Le nombre pair/impair de couches de graphène est important
Une autre grande surprise est que ce QHE est très sensible au nombre pair/impair de couches de graphène. Les électrons du graphite sont similaires à ceux du graphène et se présentent sous deux « saveurs » (appelées vallées). Les ondes stationnaires formées à partir d'électrons de deux saveurs différentes reposent sur des couches paires ou impaires de graphite. Dans les films à nombre pair de couches, le nombre de couches paires et impaires est le même, ainsi les énergies des ondes stationnaires de différentes saveurs coïncident.
La situation est différente dans les films avec des nombres impairs de couches, cependant, parce que le nombre de couches paires et impaires est différent, C'est, il y a toujours une couche supplémentaire impaire. Il en résulte que les niveaux d'énergie des ondes stationnaires de différentes saveurs se déplacent les uns par rapport aux autres et signifie que ces échantillons ont des écarts énergétiques QHE réduits. Le phénomène persiste même pour du graphite sur des centaines de couches d'épaisseur.
Observations du QHE fractionnaire
Les découvertes inattendues ne se sont pas arrêtées là :les chercheurs disent avoir également observé le QHE fractionné dans le graphite mince en dessous de 0,5 K. Le FQHE est différent du QHE normal et résulte de fortes interactions entre les électrons. Ces interactions, ce qui peut souvent conduire à des phénomènes collectifs importants comme la supraconductivité, magnétisme et superfluidité, faire en sorte que les porteurs de charge dans un matériau FQHE se comportent comme des quasi-particules dont la charge est une fraction de celle d'un électron.
"La plupart des résultats que nous avons observés peuvent être expliqués à l'aide d'un modèle simple à électron unique mais voir le FQHE nous dit que l'image n'est pas si simple, " dit Mishchenko. " Il y a beaucoup d'interactions électron-électron dans nos échantillons de graphite à des champs magnétiques élevés et à basse température, ce qui montre que la physique à N corps est importante dans ce matériau."
Revenons au graphite
Le graphène est à l'honneur ces 15 dernières années, et avec raison, et le graphite a été un peu repoussé par sa progéniture d'une seule couche d'épaisseur, Mishchenko ajoute. « Nous sommes maintenant revenus à cet ancien matériau.
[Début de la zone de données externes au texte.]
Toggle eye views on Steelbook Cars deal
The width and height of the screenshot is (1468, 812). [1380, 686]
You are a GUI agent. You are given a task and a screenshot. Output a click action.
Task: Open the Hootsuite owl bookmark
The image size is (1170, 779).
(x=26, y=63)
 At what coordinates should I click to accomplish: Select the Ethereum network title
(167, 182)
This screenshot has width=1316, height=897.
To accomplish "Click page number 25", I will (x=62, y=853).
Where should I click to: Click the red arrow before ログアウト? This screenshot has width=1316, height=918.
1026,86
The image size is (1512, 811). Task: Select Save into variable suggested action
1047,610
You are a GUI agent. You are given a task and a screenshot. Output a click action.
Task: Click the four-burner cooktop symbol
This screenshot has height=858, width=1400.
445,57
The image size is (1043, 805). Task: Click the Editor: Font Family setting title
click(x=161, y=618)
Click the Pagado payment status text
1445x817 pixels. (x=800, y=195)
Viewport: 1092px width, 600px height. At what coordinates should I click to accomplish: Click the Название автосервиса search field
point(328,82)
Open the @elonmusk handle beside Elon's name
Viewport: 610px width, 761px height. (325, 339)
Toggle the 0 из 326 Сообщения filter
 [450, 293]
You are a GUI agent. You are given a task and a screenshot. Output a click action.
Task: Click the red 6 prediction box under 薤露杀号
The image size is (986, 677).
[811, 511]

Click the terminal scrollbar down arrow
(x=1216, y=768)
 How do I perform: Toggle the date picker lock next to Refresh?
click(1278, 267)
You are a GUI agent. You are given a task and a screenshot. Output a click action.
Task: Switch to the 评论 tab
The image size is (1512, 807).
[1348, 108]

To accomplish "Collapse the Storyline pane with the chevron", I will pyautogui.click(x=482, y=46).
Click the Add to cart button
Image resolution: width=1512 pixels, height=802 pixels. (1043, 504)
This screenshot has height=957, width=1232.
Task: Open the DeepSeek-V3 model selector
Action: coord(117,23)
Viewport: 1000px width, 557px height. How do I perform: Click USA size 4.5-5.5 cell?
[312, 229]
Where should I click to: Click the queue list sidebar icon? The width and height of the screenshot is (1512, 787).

Les connaissances acquises grâce à la recherche sur le graphène, des techniques expérimentales améliorées (telles que la technologie d'assemblage van der Waals) et une meilleure compréhension théorique (encore une fois de la physique du graphène), nous a déjà permis de découvrir ce nouveau type de QHE dans les dispositifs en graphite que nous avons fabriqués.
"Notre travail est un nouveau tremplin vers d'autres études sur ce matériau, y compris la physique à plusieurs corps, comme les ondes de densité, condensation excitonique ou cristallisation de Wigner."
Le graphite étudié ici présente un empilement naturel (Bernal), mais il existe un autre allotrope stable du graphite, le rhomboédrique. Il n'y a pas de mesures de transport signalées sur ce matériau à ce jour, seulement beaucoup de prédictions théoriques, y compris la supraconductivité à haute température et le ferromagnétisme. Les chercheurs de Manchester disent qu'ils envisagent donc désormais d'explorer également cet allotrope.
« Pendant des décennies, le graphite a été utilisé par les chercheurs comme une sorte de « pierre philosophale » capable de produire tous les phénomènes probables et improbables, y compris la supraconductivité à température ambiante, " Geim ajoute avec un sourire. " Notre travail montre ce qui est, en principe, possible dans ce matériau, du moins quand il est dans sa forme la plus pure."